• [Exercise requirements] Output, word for word, the lines of this listing that fall between the line with "(812) 250-2661 (568, 2439)" and the line with "Guerin Woods (87, 2568)", counting both of those lines, and no others.

• [Available data]
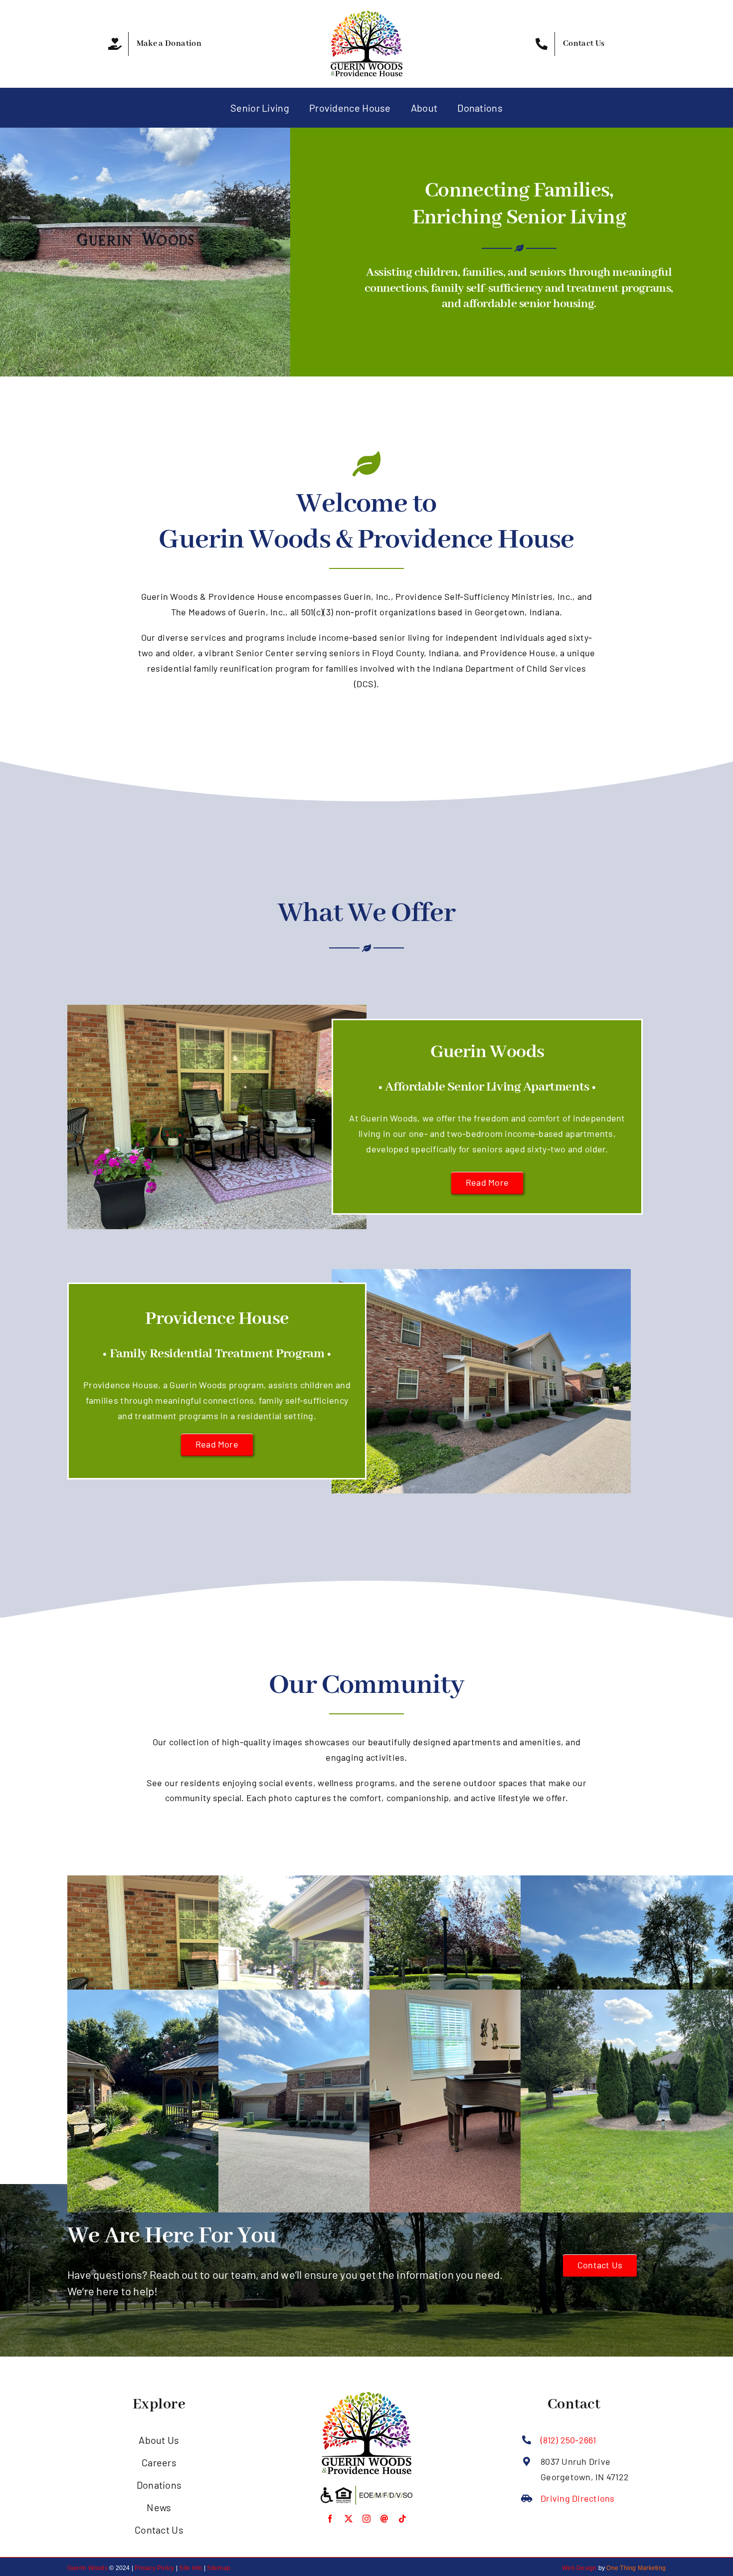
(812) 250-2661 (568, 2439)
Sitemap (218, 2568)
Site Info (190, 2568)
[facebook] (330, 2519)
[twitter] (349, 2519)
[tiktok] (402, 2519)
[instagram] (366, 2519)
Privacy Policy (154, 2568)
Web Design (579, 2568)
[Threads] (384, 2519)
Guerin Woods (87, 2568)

---

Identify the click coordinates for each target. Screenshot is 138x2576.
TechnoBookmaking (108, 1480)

• [Task solution]
(812) 250-2661 (568, 2439)
Sitemap (218, 2568)
Site Info (190, 2568)
[facebook] (330, 2519)
[twitter] (349, 2519)
[tiktok] (402, 2519)
[instagram] (366, 2519)
Privacy Policy (154, 2568)
Web Design (579, 2568)
[Threads] (384, 2519)
Guerin Woods (87, 2568)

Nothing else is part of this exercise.